* _Description of the task_
Take every line in the entries that includes the word "agent" and copy it.

* _Data extract_
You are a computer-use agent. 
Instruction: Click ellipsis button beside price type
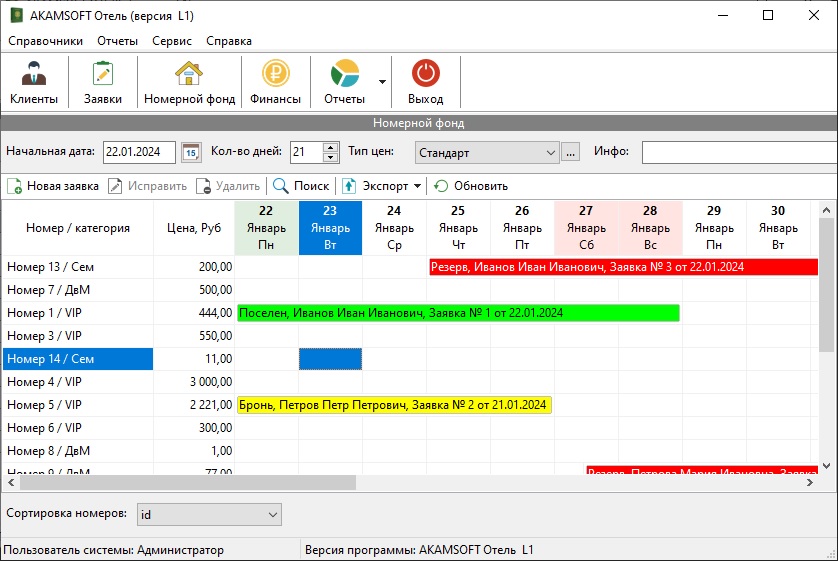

...

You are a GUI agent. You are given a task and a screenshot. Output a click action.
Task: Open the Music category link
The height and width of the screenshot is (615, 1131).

--

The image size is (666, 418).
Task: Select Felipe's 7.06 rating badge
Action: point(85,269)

* _Result_
You are a computer-use agent. 
You are a GUI agent. You are given a task and a screenshot. Output a click action.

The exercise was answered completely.